The year-old insurer has half of its Bt290 million investment assets in equities, some of which are with managed funds, and the remainder in bonds and savings, Sopa Kanjanarintr, chief financial officer, said yesterday.
Hamblin Watsa will pick the mostly big-cap stocks and set an overall strategy, and the Thai operation will execute it.
"We still manage cash flow though," she said.
The portfolio returns around 5 per cent.
The company has a loss ratio of about 30 per cent.
Except for investment management, Falcon Insurance, which has Navakij Insurance as a 30-per-cent owner, has full autonomy in running day-to-day operations and has been focusing on growing its three main distribution channels, bancassurance, insurance brokerage and direct marketing.

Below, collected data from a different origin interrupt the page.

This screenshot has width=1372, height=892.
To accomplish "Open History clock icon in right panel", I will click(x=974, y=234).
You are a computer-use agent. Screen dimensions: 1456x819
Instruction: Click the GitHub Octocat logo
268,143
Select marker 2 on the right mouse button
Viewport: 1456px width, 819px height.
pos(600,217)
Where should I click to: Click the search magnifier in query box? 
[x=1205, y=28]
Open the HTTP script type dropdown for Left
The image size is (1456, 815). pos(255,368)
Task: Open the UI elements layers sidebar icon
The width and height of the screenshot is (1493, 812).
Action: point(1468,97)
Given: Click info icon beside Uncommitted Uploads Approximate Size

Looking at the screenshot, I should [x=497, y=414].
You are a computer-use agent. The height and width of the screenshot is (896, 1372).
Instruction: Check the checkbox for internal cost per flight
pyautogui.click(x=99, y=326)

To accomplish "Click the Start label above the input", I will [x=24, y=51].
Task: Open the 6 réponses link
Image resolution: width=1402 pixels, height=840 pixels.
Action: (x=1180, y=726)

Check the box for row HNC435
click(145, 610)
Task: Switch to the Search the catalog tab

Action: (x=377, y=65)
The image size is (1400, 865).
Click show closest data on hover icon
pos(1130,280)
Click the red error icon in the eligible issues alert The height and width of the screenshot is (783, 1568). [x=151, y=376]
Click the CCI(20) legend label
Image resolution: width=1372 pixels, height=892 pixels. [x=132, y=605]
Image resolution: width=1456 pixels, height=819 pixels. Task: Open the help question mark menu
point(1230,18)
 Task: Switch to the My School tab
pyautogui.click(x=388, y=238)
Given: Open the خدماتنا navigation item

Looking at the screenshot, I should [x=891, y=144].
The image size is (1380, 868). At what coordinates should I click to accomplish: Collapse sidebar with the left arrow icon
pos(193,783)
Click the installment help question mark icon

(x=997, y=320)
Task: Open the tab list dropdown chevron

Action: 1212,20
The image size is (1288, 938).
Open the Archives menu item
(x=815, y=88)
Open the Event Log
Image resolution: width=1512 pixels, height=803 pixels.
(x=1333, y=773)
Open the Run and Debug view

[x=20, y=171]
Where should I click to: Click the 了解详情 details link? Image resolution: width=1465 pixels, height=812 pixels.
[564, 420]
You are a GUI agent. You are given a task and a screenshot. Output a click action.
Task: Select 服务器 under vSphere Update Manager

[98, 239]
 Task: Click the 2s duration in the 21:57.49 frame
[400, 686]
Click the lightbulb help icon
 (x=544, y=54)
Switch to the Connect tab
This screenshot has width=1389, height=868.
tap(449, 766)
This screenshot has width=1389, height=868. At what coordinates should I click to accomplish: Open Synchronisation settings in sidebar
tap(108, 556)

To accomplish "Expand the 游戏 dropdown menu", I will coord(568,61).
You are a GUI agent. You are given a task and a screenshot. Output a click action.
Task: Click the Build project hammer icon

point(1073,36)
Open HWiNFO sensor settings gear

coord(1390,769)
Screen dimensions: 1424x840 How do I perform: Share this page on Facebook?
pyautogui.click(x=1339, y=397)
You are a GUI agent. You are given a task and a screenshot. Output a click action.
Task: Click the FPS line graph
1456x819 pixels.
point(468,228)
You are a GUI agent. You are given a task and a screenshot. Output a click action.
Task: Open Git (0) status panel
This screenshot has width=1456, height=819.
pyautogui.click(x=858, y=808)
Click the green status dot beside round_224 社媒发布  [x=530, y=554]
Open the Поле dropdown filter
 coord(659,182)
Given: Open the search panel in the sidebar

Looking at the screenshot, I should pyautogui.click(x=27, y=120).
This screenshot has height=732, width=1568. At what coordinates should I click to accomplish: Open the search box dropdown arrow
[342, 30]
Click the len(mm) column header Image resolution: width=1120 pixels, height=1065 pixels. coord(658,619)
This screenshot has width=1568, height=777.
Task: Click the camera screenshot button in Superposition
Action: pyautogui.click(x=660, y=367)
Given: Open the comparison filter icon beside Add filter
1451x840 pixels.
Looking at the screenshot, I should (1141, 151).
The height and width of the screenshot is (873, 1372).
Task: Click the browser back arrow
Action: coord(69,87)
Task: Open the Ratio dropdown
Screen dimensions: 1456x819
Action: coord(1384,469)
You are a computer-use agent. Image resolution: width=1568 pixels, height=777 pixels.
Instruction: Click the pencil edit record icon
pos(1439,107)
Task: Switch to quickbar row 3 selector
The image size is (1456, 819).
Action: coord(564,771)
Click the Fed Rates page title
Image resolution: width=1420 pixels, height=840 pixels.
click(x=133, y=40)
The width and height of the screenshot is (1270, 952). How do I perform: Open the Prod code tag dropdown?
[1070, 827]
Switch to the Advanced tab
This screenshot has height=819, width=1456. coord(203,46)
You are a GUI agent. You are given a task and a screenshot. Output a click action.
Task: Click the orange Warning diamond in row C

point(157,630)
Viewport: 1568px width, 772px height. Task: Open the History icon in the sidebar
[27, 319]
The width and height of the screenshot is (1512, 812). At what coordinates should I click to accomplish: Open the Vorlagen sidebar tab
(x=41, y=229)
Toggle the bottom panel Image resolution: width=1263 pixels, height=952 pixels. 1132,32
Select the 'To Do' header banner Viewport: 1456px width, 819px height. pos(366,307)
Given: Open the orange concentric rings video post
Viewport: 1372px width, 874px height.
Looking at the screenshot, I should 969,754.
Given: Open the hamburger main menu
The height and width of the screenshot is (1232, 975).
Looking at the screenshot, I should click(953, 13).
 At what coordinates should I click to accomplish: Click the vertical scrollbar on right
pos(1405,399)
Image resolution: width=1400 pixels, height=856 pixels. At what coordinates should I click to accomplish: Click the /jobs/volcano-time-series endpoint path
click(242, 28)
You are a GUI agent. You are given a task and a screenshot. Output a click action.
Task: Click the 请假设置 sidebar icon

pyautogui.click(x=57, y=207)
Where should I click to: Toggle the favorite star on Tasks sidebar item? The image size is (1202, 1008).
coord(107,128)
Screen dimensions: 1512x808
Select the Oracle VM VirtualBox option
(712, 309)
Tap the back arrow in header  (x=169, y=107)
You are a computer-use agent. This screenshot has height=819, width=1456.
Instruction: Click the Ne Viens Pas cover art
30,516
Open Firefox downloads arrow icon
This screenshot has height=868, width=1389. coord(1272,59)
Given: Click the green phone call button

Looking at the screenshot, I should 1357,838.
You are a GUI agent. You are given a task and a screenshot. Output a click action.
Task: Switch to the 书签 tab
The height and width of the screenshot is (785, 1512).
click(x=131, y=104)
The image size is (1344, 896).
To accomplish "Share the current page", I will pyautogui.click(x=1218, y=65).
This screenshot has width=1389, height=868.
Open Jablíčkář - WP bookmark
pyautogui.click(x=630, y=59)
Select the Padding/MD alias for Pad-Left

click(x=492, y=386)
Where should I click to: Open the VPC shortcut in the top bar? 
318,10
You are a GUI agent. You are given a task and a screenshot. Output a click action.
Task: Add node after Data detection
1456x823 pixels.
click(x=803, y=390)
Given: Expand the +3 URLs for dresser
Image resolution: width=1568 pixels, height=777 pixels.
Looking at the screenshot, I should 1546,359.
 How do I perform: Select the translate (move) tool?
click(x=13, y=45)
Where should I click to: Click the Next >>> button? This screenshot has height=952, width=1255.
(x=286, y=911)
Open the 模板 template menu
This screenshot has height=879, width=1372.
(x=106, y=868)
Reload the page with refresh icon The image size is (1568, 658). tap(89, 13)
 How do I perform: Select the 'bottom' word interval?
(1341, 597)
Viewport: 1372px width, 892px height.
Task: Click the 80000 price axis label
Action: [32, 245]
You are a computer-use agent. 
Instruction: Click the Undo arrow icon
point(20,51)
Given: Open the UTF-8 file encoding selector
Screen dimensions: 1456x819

CEO Oran Vongsuraphichet said Falcon, which mainly sells motor and personal-accident policies, aims to taste its first net profits by next year.
It took in about Bt100 million of total premiums last year, and Oran wants to more than double that to Bt280 million this year.
In the next two years, its bancassurance business, mostly involving mortgage insurance products, has TMB Bank and Government Savings Bank as its main outlets.
But along with the brokerage channel, it will make room for direct marketing as it tries to be more independent from agencies. Still, Oran would like to see more business with international and regional brokers.
The bancassurance and brokerage channels generate more than 80 per cent of the firm's total premiums.
Falcon is looking to further expand direct marketing in the Northeast, setting up claim centres in Khon Khaen, Ubon Ratchathani and Udon Thani, where it sees room for personal assurance products.
With a new insurance law soon to be implemented, Oran believes that consolidation will become inevitable for small and medium-sized firms.
He does not rule out merging with a similar-sized insurer, but he would make sure that the counterpart had a direct-marketing strategy.